>>>>

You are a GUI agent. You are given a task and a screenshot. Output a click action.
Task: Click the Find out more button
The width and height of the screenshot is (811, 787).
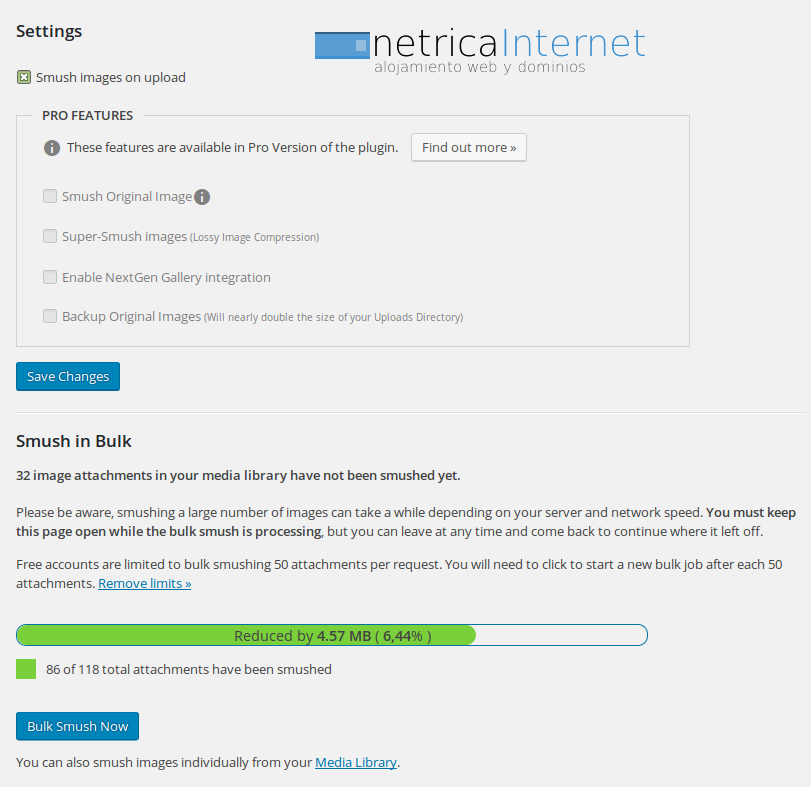(469, 147)
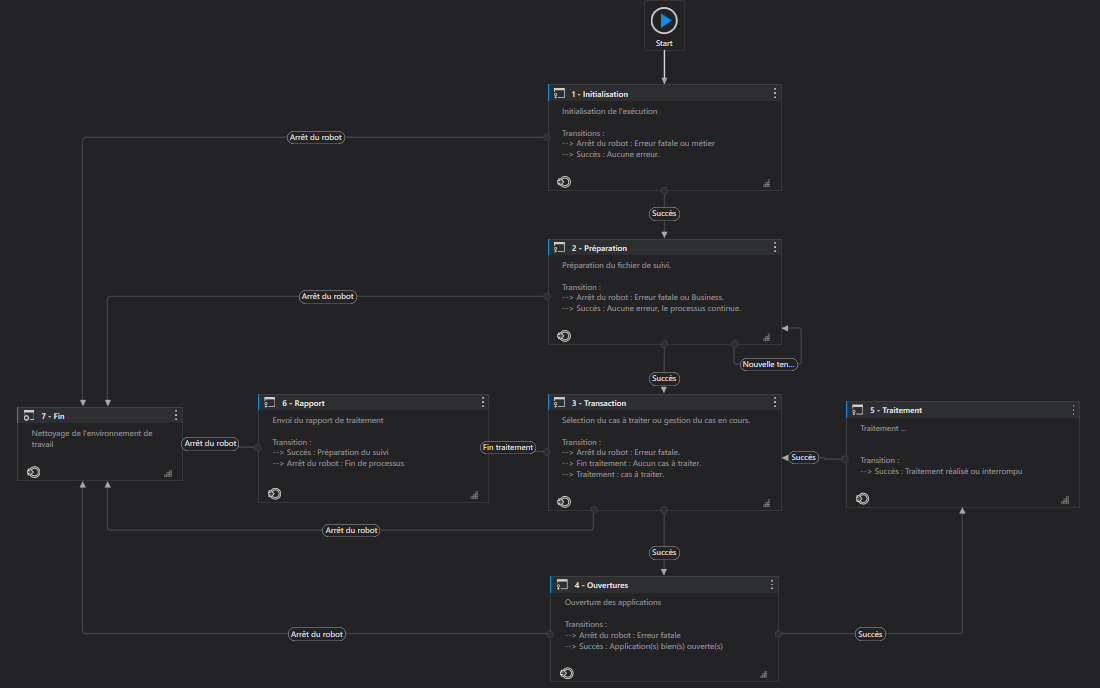Open the three-dot menu of "2 - Préparation"
The image size is (1100, 688).
[x=775, y=247]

<<<<

Task description
An exact restatement is expected of the lines from the line containing "The width and" to the end of the data above, pictures excluded.

Output below
The width and height of the screenshot is (811, 787).
(469, 147)
Open the three-dot menu of "2 - Préparation"
The image size is (1100, 688).
[x=775, y=247]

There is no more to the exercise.